- EXERCISE TEXT:
::::
Croud masters crowdsourcing: How the gig economy has supercharged their agency

Kate Crowley, Luke Smith January 2019 Industry Perspectives

Digital transformation has created organisational challenges for many agencies — from staffing high performance teams to meeting tight deadlines and even tighter margins. Google Marketing Platform’s Kate Crowley met with Croud co-founder Luke Smith to discuss how the ‘Croudie model’ is meeting these challenges and shifting the perception of a modern agency.

Croud masters crowdsourcing: How the gig economy has supercharged their agency

Founded in 2011, Croud has grown to a team of 156 in-house employees, based across the UK, US, and Australia. These internal strategists are supported by a network of over 2,000 on-demand “Croudies” and a proprietary tech platform known as ‘Croud Control’. The Croudie network allows highly skilled professionals to work when and wherever they like, provided work is delivered on time and to the highest standard.
::::
- GIVEN INFORMATION:
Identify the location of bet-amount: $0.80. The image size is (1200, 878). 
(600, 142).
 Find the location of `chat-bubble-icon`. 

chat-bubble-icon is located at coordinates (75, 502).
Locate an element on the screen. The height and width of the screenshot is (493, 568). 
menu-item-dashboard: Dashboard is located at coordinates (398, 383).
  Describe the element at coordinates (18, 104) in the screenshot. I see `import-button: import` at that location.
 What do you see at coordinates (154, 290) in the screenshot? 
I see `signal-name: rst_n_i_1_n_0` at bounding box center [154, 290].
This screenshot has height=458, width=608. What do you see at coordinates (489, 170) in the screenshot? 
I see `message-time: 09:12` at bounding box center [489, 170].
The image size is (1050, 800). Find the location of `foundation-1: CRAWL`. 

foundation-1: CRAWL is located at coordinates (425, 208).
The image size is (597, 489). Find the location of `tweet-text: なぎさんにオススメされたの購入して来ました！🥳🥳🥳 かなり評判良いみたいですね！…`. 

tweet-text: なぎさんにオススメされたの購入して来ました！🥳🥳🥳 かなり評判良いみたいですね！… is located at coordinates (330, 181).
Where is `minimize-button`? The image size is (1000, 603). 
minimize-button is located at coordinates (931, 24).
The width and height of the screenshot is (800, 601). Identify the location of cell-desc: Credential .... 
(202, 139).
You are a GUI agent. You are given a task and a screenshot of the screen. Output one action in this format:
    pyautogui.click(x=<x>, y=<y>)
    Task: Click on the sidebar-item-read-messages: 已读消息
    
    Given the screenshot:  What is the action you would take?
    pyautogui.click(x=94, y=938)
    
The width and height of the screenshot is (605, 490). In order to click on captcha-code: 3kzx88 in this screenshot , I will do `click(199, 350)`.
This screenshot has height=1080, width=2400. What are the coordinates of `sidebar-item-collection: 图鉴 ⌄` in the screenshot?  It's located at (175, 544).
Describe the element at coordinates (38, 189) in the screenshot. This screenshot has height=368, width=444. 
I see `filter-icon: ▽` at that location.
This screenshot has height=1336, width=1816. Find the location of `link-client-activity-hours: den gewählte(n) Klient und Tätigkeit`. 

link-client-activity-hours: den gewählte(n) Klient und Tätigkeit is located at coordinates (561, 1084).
::::
- PROBLEMS TO SOLVE:
1/ Answer these about the Croud article:
(a) Who is named as a co-founder of Croud?
(b) How many in-house employees does Croud have?
(c) What is Croud's proprietary tech platform called?
2/ For each statement, say whether it agrees with the Croud article, quoting the words that settle it:
(a) Croud was founded in 2011.
(b) The Croudie network has fewer than 1,000 members.
(c) Kate Crowley is a co-founder of Croud.
3/ Write the next part of the Croud article, picking up after its final sentence.
The material is not needed for this work.

- ANSWERS PER TASK:
1/
(a) Luke Smith
(b) 156
(c) Croud Control

2/
(a) Yes: "Founded in 2011"
(b) No: "a network of over 2,000 on-demand “Croudies”"
(c) No: "Google Marketing Platform’s Kate Crowley met with Croud co-founder Luke Smith"

3/
Croud’s impressive growth and unique model has earned the agency considerable recognition. Croud appeared in the FT 1000, the FT Future 100, The Sunday Times Lloyds SME Export Track 100 and Hiscox Tech Track 100, and picked up “Organic Team of the Year” at The Drum Search Awards.

How can the industry learn from Croud’s approach? We met with their co-founder, Luke Smith, to find out.

What is the ‘Croud model’ and what agency challenge does it solve for?

The Croud model is built around our crowd-sourced network of digital experts, known as ‘Croudies’. These digital specialists, spanning 114 markets, 77 languages, and every digital discipline, give Croud and our clients international reach far beyond what our in-house team size should allow for. It’s difficult for an agency to cover every global market whilst maintaining a high quality of service, and it’s especially difficult for an independent agency to achieve this. Add to this the fact that the amount of work from a client isn’t always consistent as their business needs can change very quickly.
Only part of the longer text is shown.